**TASK DESCRIPTION:** Return a verbatim reproduction of each line, starting at the line with "The height and width of the screenshot is (609, 1051)." and ending at the last line of the listing below.

»»

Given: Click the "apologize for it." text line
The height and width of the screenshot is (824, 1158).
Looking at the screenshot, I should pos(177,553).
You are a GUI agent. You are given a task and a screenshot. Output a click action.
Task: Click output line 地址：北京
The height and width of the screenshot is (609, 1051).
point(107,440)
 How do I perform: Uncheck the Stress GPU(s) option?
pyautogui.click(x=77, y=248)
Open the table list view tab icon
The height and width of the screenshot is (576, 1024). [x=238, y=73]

««

**TASK OUTPUT:**
The height and width of the screenshot is (609, 1051).
point(107,440)
 How do I perform: Uncheck the Stress GPU(s) option?
pyautogui.click(x=77, y=248)
Open the table list view tab icon
The height and width of the screenshot is (576, 1024). [x=238, y=73]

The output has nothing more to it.